2-Inhibiting the release of insulin.
b- Increase the level of free fatty acids in blood so it is concerned as a
ketogenic factor.
These effects of the hormones in various tissues are grouped according to the
receptors with which they interact .we have 2 groups:
1- Alpha receptors serve excitatory function as vasoconstriction.
2- Beta receptors: serve predominantly inhibitory function as vasodilatation
and bronchodiltation.
Except the effect on the heart → increase the force of concentration→ increase
cardiac output→ increase systolic blood pressure→ increase pulse pressure.
Adrenalin causes tachycardia with an increase in cardiac output and a fall in the
peripheral resistance, so we have increase in systolic blood pressure and a drop
in the diastolic pressure, increase in pulse pressure.

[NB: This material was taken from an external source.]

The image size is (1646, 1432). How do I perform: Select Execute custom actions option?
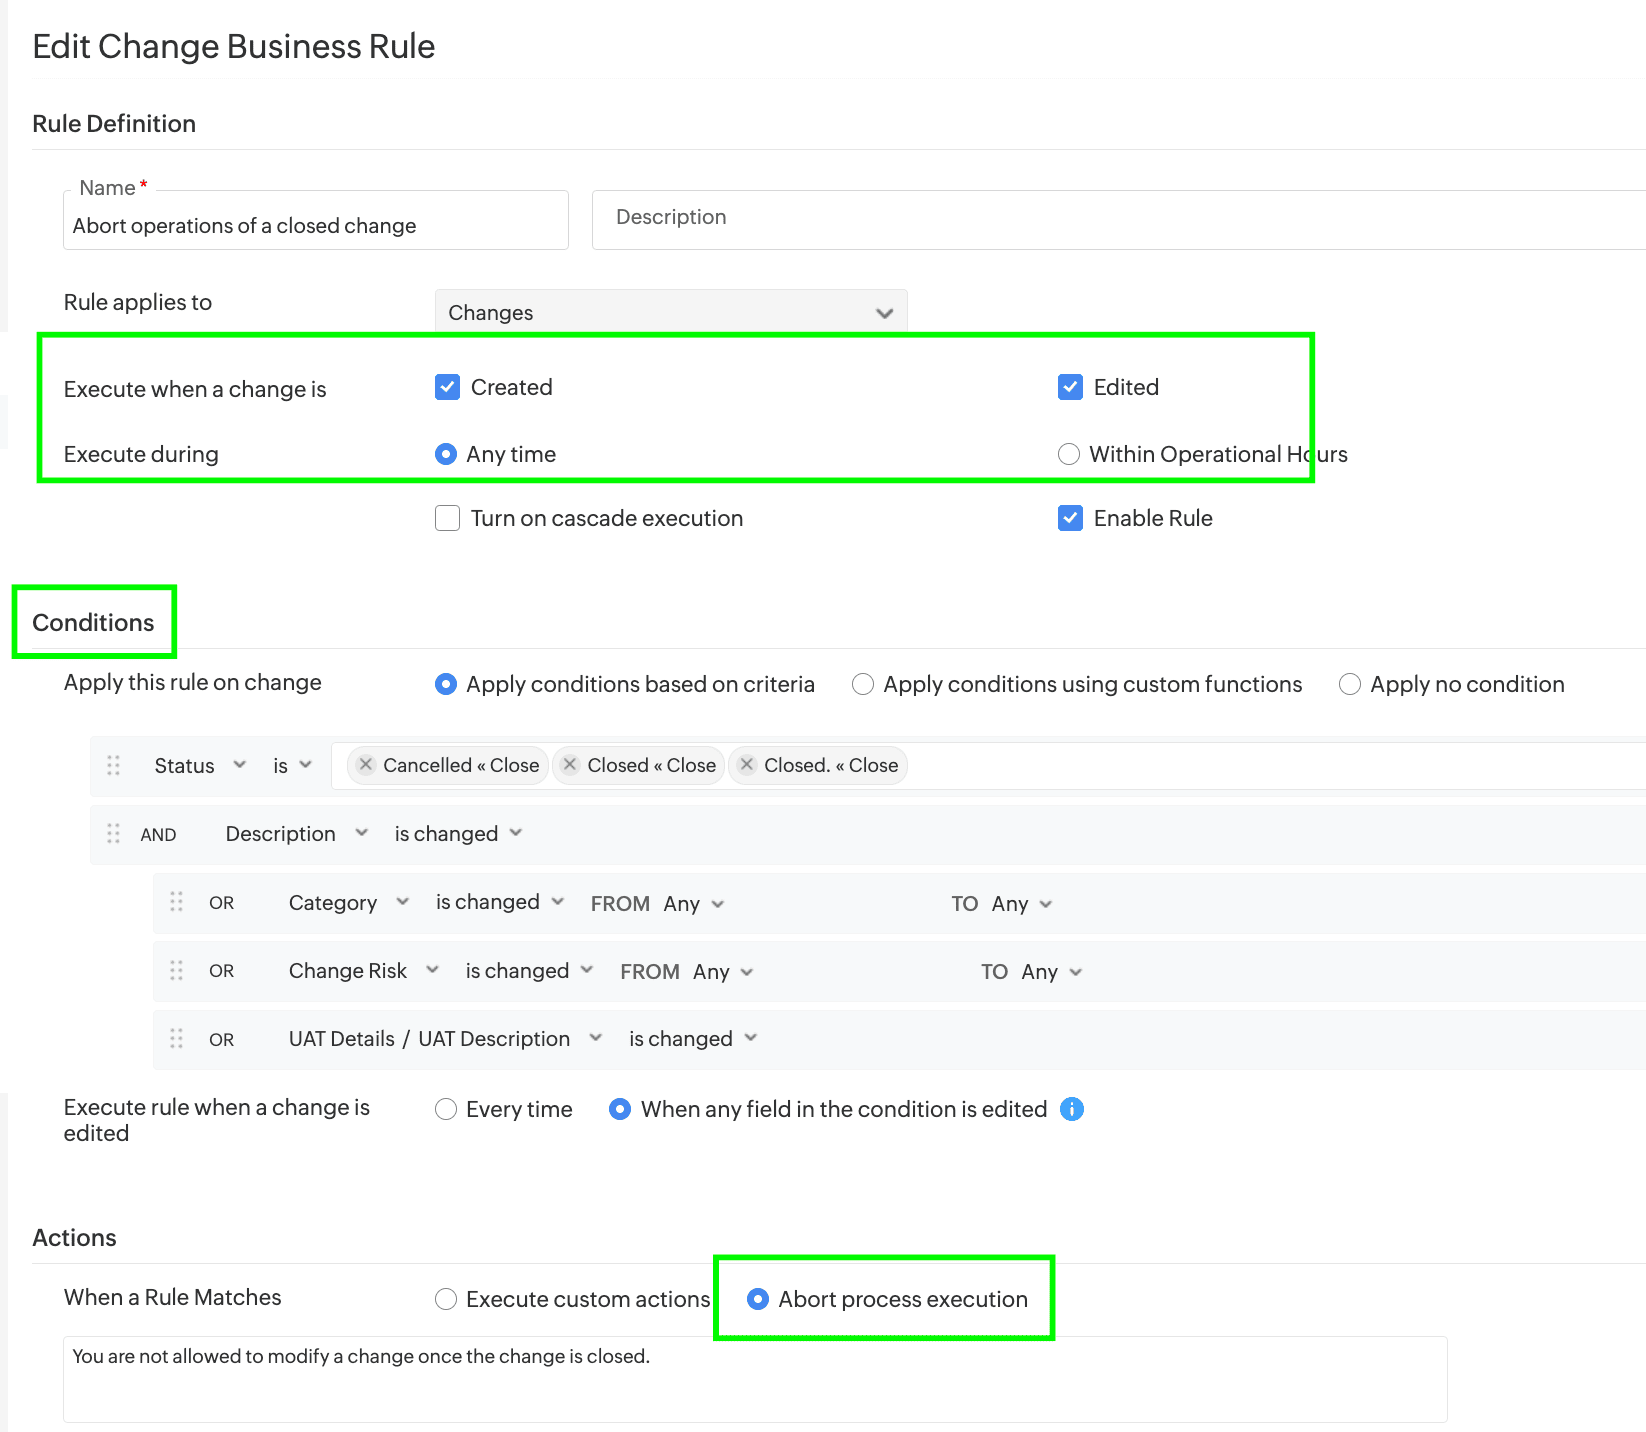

Noradrenaline increase the total peripheral resistance while adrenalin causes
vasoconstriction in splanchnic areas and dilatation of skeletal muscle blood
vessels→ decrease in peripheral resistance→ decrease in blood pressure.
The clinical conditions result from disturbances of the release of
catecholamins:
Pheochromocytoma a tumor of the adrenal medulla → increase secretion of
catecholamins continuously or periodically (in young age mainly 20-25 years
old).Increase in blood pressure →decrease diastolic pressure→ increase in
pulse pressure.
This case is associated with flushing, sweating (perspiration), palpitation or
tachycardia, tremor of the hand and the patient may have headache.
Estimation of adrenalin and noradrenalin is done through the estimation of their
metabolites in urine which is called venylmandillic acid (VMA).